On a trip to New York last week, I had the great opportunity to visit the Henri Matisse exhibition in the Museum of Modern Art (MoMA), which shows his Cut-Outs and is the most extensive and a very impressive exhibition of this period of Matisse´s work. If you happen to be in New York before February – don´t miss it. While walking through the exhibition hall, I saw a young man wearing a Google Glass, moving relatively fast through the exhibits. It looked like he didn´t notice the people around him and seemed to follow a different, invisible path. At some time, I felt a bit sorry for him, because he left away some of those exhibits, which I found to be the most impressive ones.

Digital Business is where digital and analog worlds merge or blur, a digital layer put on top of our analog world in any facet you could think of. Billions of people, businesses and devices communicate, interact, negotiate with each other, and create a trillion moments of opportunities. Digital Business is the design of business models for those moments, and also their exploration. Maybe, the person with the Google Glass had been guided to a part of the exhibition, which was less crowded at that very moment, or he hurried up because the nearby Starbucks Café offered deal tailored to his preferences.

The problem with such digital business designs which come along with technologies like the Internet of Things (IoT), with a new generation of cognitive machines (“Siri”), with wearables (Smart Watch, Glass…), robotics and 3D printing, is that they are operational by nature. IT professionals, who nowadays are more back-office and infrastructure oriented, need to understand the impact of digital business if they want to keep pace with providing technology and risk mitigation.
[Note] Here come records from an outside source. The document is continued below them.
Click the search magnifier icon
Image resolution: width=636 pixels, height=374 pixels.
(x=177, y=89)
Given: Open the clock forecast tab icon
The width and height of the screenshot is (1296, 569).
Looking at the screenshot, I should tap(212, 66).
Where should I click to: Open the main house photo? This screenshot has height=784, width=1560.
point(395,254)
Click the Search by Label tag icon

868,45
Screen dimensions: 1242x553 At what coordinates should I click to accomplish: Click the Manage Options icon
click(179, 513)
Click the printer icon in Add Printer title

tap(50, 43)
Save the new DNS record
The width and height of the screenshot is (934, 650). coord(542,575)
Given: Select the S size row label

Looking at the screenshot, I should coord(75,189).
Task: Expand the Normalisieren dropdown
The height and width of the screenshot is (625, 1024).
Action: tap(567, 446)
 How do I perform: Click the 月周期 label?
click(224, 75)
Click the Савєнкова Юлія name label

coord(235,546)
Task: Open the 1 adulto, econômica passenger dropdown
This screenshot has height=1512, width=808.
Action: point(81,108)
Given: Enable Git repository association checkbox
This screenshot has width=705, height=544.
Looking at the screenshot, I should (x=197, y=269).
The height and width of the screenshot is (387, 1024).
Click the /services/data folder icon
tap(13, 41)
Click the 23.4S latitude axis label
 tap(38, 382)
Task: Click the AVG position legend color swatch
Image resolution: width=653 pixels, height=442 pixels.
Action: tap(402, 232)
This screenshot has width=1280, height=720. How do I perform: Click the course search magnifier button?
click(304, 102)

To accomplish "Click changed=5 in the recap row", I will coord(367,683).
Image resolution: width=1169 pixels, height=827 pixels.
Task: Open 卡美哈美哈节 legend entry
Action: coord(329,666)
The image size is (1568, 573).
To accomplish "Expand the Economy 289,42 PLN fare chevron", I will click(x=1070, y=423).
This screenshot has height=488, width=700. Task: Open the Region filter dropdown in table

In less than 5 years from now, all business and technology leaders will need digital business skills. And in the meantime, you should consider hiring a “Chief Digital Officer” or create something like a “Digital Innovation Office”, where the average age of employees might be significantly lower than in other departments. Also, CIOs and CISOs need to find out whether their current technology partners are still the right ones, or if they need get closer to the sources of Digital Business Innovation.

After all – getting back to the guy I saw in the MoMA – even in Digital Business you need to have an attractive story to tell if you want to succeed. Although I don´t think that the Google Glass could add any additional value to the experience I personally had at the Matisse exhibition - in many other situations during my stay in New York, such a personal, privacy enhanced digital assistant would have been just great.